Nothing but the lines from the one containing "This screenshot has width=1092, height=1092." through the one containing "1512x802 pixels.", both included, should be given again, each exactly as written below.
══ DATASET RECORDS
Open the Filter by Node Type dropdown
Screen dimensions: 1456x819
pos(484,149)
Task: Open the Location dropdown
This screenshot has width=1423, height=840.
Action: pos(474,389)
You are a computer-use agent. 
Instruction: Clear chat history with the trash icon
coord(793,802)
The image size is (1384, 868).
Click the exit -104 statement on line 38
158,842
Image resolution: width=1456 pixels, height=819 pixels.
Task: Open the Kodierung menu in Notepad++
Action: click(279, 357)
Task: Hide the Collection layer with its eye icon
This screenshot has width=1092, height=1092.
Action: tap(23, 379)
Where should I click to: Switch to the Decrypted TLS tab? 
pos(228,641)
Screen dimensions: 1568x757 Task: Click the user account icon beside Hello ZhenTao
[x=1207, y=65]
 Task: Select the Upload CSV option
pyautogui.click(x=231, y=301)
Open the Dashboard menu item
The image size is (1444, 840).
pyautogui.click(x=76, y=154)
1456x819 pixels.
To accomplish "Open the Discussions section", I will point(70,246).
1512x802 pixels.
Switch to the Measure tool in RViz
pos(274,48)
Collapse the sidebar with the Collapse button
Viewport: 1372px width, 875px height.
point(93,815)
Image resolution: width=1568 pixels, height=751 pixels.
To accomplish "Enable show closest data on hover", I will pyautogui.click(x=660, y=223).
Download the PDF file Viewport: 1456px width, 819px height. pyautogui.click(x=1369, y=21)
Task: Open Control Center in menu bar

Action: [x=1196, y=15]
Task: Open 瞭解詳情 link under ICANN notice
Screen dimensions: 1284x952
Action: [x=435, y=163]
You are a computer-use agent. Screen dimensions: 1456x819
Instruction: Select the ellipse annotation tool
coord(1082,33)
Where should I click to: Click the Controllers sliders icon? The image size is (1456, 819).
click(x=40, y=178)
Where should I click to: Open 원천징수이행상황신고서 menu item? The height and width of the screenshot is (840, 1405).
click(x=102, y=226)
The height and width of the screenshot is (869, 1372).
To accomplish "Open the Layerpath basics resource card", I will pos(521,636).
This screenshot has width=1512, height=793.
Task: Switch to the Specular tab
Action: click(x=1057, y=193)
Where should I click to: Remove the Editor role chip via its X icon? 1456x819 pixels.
════
**EXERCISE OUTPUT:**
This screenshot has width=1092, height=1092.
Action: tap(23, 379)
Where should I click to: Switch to the Decrypted TLS tab? 
pos(228,641)
Screen dimensions: 1568x757 Task: Click the user account icon beside Hello ZhenTao
[x=1207, y=65]
 Task: Select the Upload CSV option
pyautogui.click(x=231, y=301)
Open the Dashboard menu item
The image size is (1444, 840).
pyautogui.click(x=76, y=154)
1456x819 pixels.
To accomplish "Open the Discussions section", I will point(70,246).
1512x802 pixels.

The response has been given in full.